ГЛАВА 14 Раннее прибытие

Сквозь пелену сна я постепенно осознавал, что меня зовут.

– Джон, Джон, проснись, – это была Дженни, она трясла меня. – Джон, мне кажется, что ребенок уже идет.

Я облокотился на кровать и протер глаза. Дженни лежала на своей половине, поджав колени к животу.

– Ребенок что?

– У меня начались сильные схватки. Я уже некоторое время пытаюсь регулировать их. Нужно позвонить доктору Шерману.

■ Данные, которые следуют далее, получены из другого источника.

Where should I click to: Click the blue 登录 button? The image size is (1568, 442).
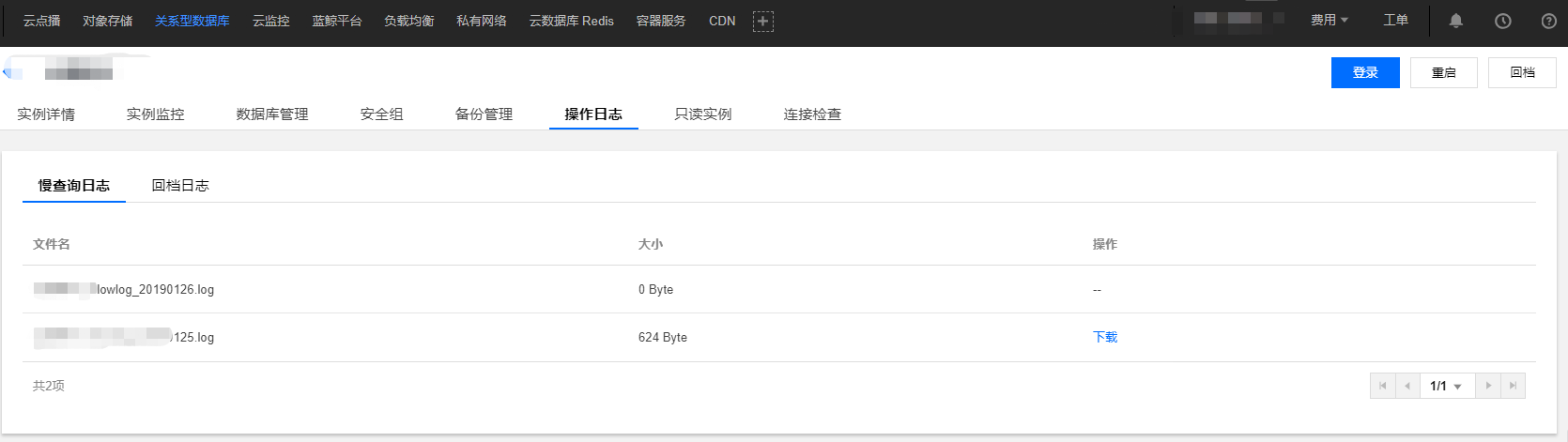pos(1364,73)
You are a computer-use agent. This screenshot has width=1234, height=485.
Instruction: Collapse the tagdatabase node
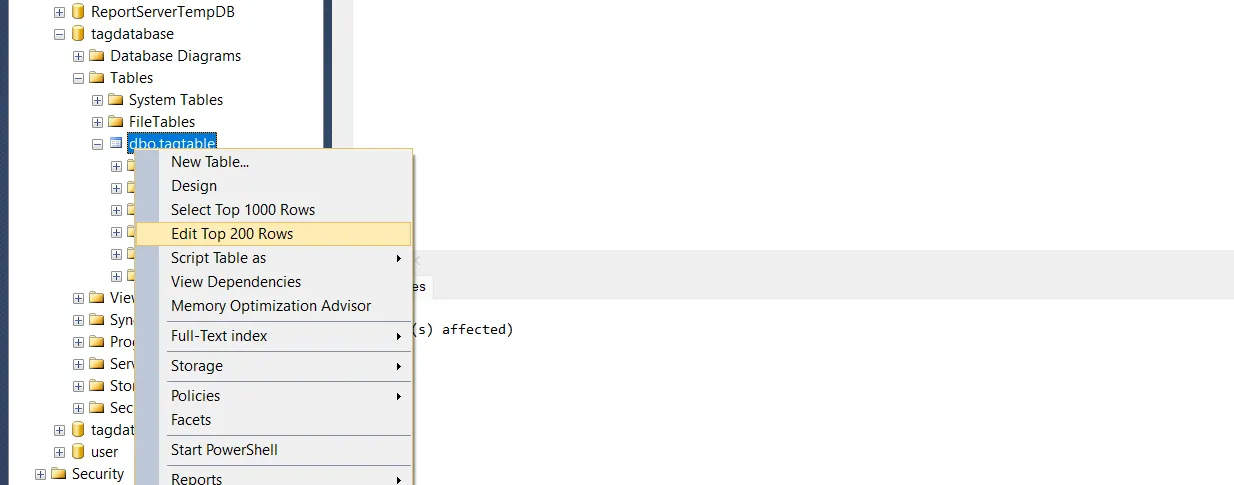pos(59,34)
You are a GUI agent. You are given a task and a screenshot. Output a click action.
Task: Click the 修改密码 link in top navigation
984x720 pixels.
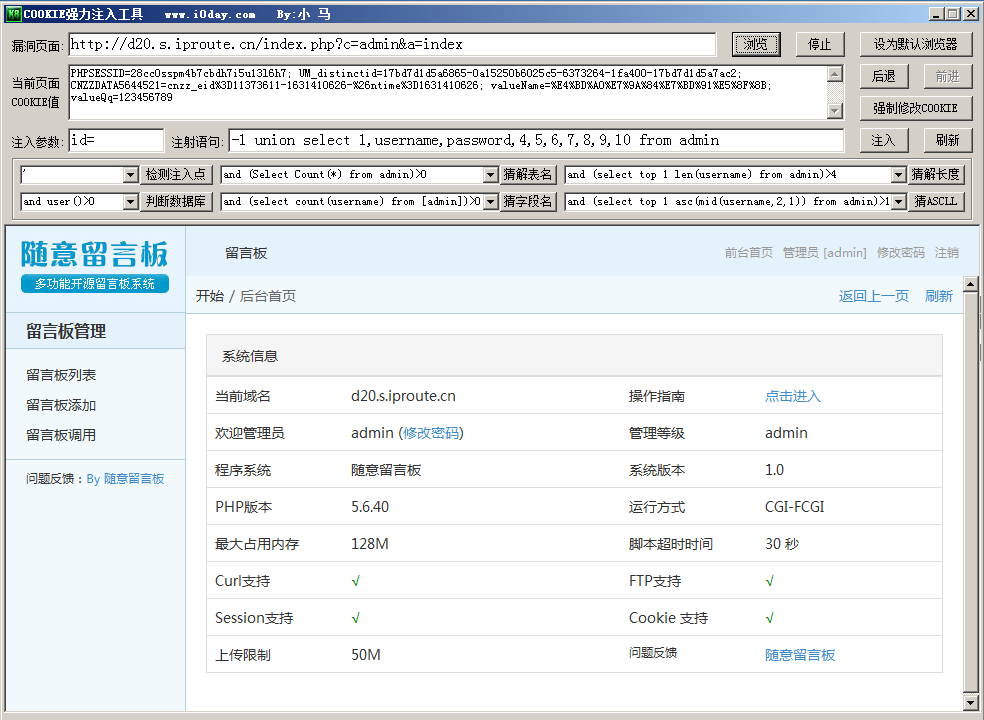tap(900, 253)
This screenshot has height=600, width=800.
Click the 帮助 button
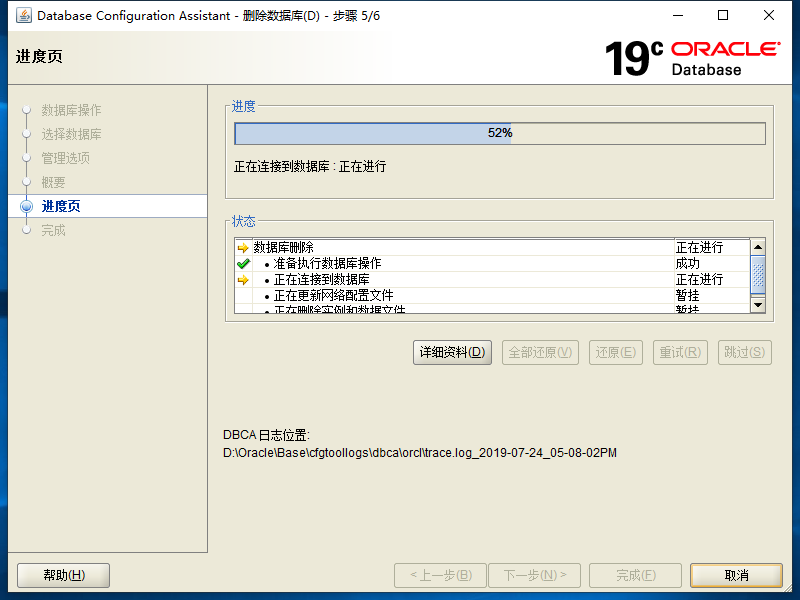pos(62,575)

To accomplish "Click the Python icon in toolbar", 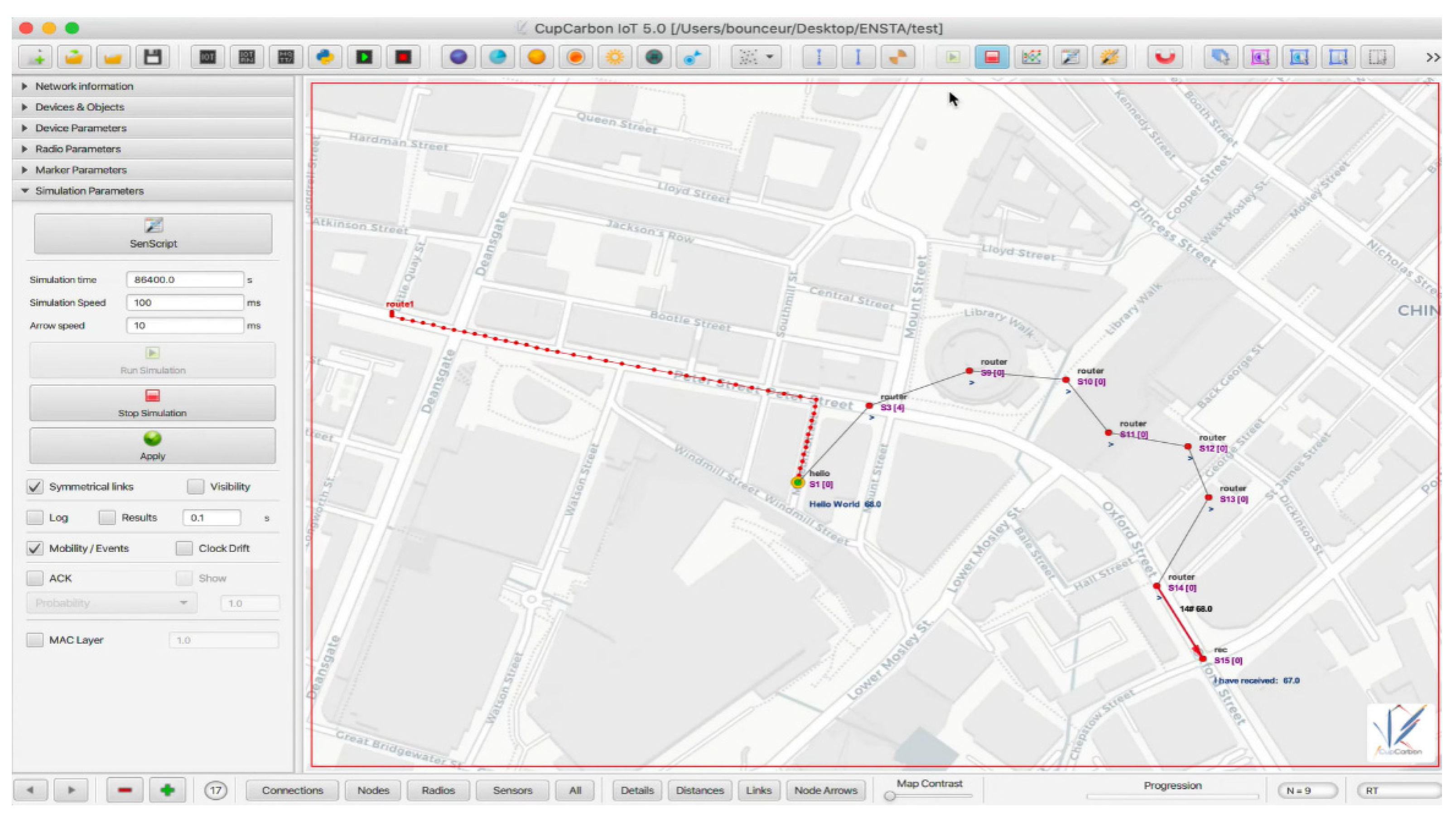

Теперь уж я окончательно проснулся. Начинаются роды? Я с ума сходил от ожидания нашего второго ребенка, мальчика, как мы узнали после УЗИ. Однако срок был совершенно неподходящим. Шла лишь двадцать первая неделя, только закончилась первая половина сороканедельного срока. В книгах о беременности были фотографии высокого разрешения, демонстрировавшие рост зародыша каждую неделю. Всего несколько дней назад мы, читая одно пособие, рассматривали снимки зародыша на двадцать первой неделе и удивлялись тому, как растет ребенок. На двадцать первой неделе развития зародыш помещается на ладони. Он весит меньше полукилограмма. Его глаза еще не раскрылись, его пальчики похожи на хрупкие маленькие прутики, а легкие развиты недостаточно для того, чтобы забирать из воздуха кислород. Едва ли в двадцать одну неделю зародыш жизнеспособен. Его шанс выжить вне матки без последующих серьезных проблем со здоровьем крайне мал. Не зря он должен развиваться в матке девять долгих месяцев. На двадцать первой неделе риск необычайно велик.

– Возможно, ничего страшного, – сказал я. Но пока я быстро набирал номер приемной женской консультации, мое сердце колотилось. Через пару минут перезвонил доктор Шерман, его голос тоже дрожал.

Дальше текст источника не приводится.